◆ Required work: All lines holding the string "This" should be copied from the data below.

[Saved entries]
+-------+
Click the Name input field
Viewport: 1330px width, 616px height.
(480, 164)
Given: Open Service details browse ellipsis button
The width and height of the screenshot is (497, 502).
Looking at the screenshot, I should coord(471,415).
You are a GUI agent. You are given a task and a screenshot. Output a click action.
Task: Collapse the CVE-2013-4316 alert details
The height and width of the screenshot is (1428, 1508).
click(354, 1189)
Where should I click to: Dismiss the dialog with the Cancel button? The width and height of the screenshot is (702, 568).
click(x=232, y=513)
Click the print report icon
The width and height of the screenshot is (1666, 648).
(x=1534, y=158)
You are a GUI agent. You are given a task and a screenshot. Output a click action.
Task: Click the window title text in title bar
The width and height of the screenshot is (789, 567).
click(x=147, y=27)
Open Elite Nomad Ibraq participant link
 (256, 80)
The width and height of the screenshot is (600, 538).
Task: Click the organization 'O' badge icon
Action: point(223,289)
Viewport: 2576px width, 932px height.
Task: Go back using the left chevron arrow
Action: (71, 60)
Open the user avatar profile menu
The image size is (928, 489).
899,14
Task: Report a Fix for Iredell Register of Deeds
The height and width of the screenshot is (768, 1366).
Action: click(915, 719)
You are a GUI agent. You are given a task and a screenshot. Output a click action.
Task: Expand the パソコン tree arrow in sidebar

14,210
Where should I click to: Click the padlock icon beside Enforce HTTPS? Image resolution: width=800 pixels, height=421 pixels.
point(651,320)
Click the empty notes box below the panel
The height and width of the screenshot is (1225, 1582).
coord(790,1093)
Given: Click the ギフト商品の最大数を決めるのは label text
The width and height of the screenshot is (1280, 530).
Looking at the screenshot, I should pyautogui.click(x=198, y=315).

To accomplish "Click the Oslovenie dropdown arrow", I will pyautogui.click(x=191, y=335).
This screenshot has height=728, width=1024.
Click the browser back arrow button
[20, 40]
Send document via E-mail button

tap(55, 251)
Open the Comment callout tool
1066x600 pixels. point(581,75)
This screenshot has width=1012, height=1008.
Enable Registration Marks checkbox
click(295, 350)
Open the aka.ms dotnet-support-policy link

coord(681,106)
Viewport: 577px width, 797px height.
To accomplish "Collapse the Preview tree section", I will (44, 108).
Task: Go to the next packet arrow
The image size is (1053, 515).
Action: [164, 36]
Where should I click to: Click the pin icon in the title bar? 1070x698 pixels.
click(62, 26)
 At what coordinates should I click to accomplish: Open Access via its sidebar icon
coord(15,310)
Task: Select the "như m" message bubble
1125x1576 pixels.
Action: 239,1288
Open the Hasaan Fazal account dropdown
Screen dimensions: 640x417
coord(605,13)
+-------+
◆ Finished task:
This screenshot has height=728, width=1024.
This screenshot has width=1012, height=1008.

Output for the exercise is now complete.